Image of Evil Things (Hella Mauzer, 1)
Author(s): 
Release Date: 
February 5, 2019
Publisher/Imprint: 
Bitter Lemon Press
Pages: 
304
Reviewed by: 

Evil Things introduces the readers to a small country where the winter snow hides a cataclysmic crime. It’s a chilling entry in this three-part series.”

It’s 1952 in Lapland, and Hella Mauzer has been sent to a little village on the Soviet border to investigate a crime her superior officer insists isn’t a crime at all.

Erno Jokinen has vanished from his village, abandoning his small grandson. He could’ve wandered into the woods and gotten lost, then frozen in the cold or possibly been attacked by a bear, but the man was Skolt Sami, indigenous to the area and would know the forests well. The wife of the village priest has taken in the child and written to the police for help.

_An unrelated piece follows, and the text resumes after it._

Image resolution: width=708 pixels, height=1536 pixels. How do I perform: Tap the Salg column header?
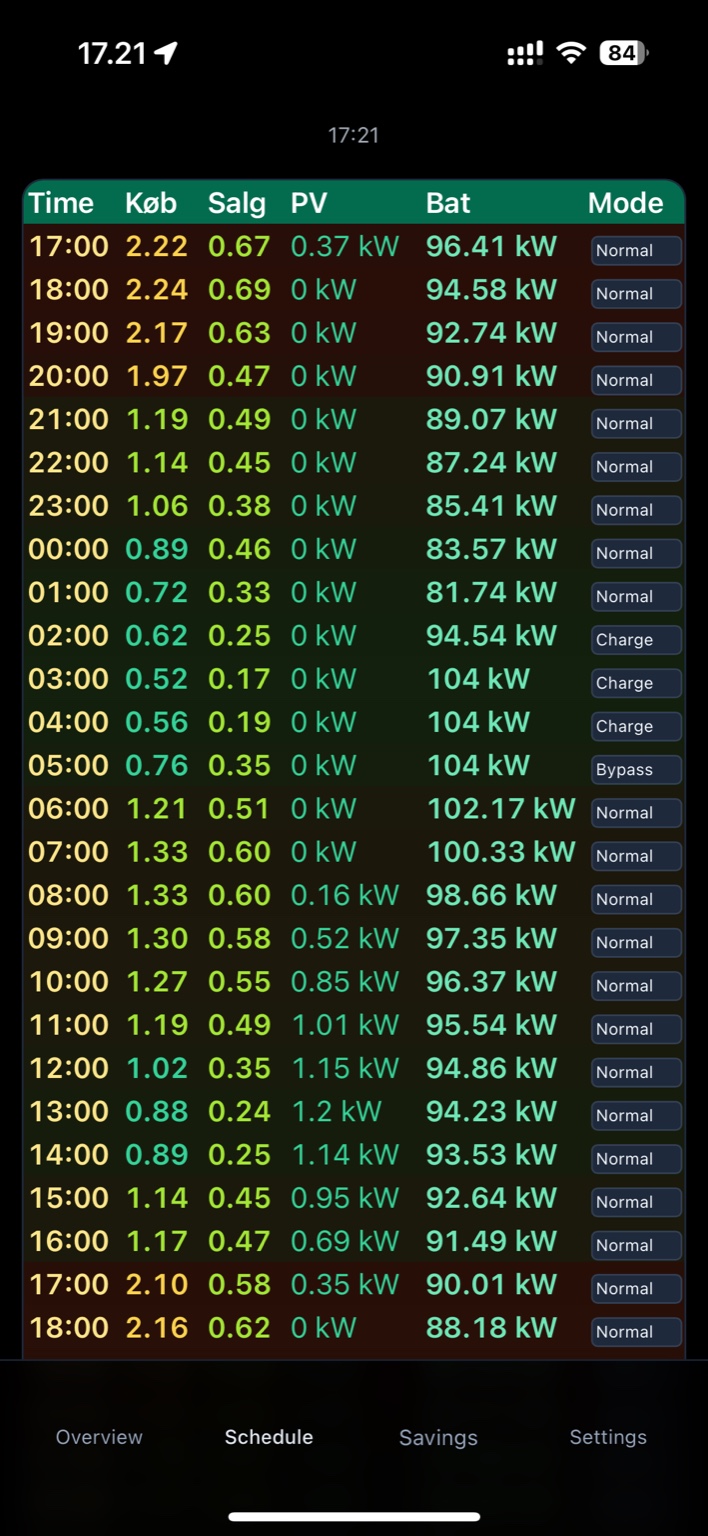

Hella Mauzer refuses to brush aside her appeal.

Hella is the first female polissyster on the Helsinki police force. Her actions have already brought her to her superiors’ attention, and she’s been told “if she doesn’t learn to rein in her temper, she would end up being thrown out of the police.” Nevertheless, she insists on going to Käärmela to investigate.

It’s an arduous journey in winter, taking a timber truck to logging camp in the pine forest, then walking the rest of the way, and it’s complicated—getting approval for any expenses beforehand, checking the background of “involved parties” with the Security Intelligence Service. Also, the village is near the Soviet border and one has to be careful not to look as if one is trespassing on foreign soil.

When Hella arrives, she finds everyone mostly hostile. There’s Jeremias Karppinen, in a suspicious hurry to have Erno declared dead so he can purchase his house, and Marta Jokinen, Erno’s aunt, who goes out of her way to be viscously unhelpful. The only one in anyway cooperating is Irja, the priest’s wife, and little Kalle, the grandson, who rarely speaks.

When a body is discovered in the woods, Hella thinks the case is solved. It isn’t Erno’s corpse, however, but that of a woman. She’s apparently been mauled by an animal, only a few bones remaining. Someone remembers seeing the woman visiting Erno but no one knows her identity.

Then Hella discovers a sketch Irja made of the unknown woman and Kalle, seeing it, gives the first clue.

“You forgot the little stars she had on her shoulders,” he said accusingly.

Hella grabbed a pencil. She drew a Red Army star. “A star like this?”

Kalle nodded.

“How many of them?”

Kalle counted out dutifully. “Four on each shoulder.”

A captain.

Erno was visited by a captain in the Soviet army.  Kalle doesn’t remember the woman’s name or why she was there, just that she visited several times. Then she didn’t come any more and his grandfather went into the woods.

From questioning the villagers, Hella comes to her own conclusions about the relationship between the female Soviet officer and Kalle’s grandfather, and it’s a very different one from what might be expected.

There’s something going on in Käärmela. The villagers are in danger though they’re unaware. Only Hella has any inkling of what is happening, that a crime potentially worse than murder is being carried out in the little village. It’s a crime those in high places are aware of and will involves other countries including the United States.

She’s determined to expose the truth and bring justice to Erno, Kalle, and the others, but she’s already been told, “Justice in a cold climate is not a natural phenomenon. Snow is.”

The average person probably knows nothing about Finland, other than it’s generally considered one of the Scandinavian countries, nothing of its participation during World War II or its position in the world order since that time. To the rest of the world, Finland is an anonymous country, a dot on a very large map. In Evil Things, that ignorance is immediately corrected with a short and concise history wedged between the events of Inspector Mauzer’s investigation, revealing Finland as a country where a great deal is going on. The country may be small and generally unknown but it houses some very interesting characters and its closeness to Russia makes it fatally strategic.

Hella Mauzer is a woman in a highly visual position. The first woman hired by the Helsinki Homicide Unit, she’s under close scrutiny by her superiors but determined to do her duty and discover if a crime has been committed when others would simply ignore it.

“Throw away the letter. Destroy the evidence. Because if there really has been a crime and we’ve been told about it but haven’t solved it, it will ruin our hundred per cent record.”

Evil Things introduces the readers to a small country where the winter snow hides a cataclysmic crime. It’s a chilling entry in this three-part series.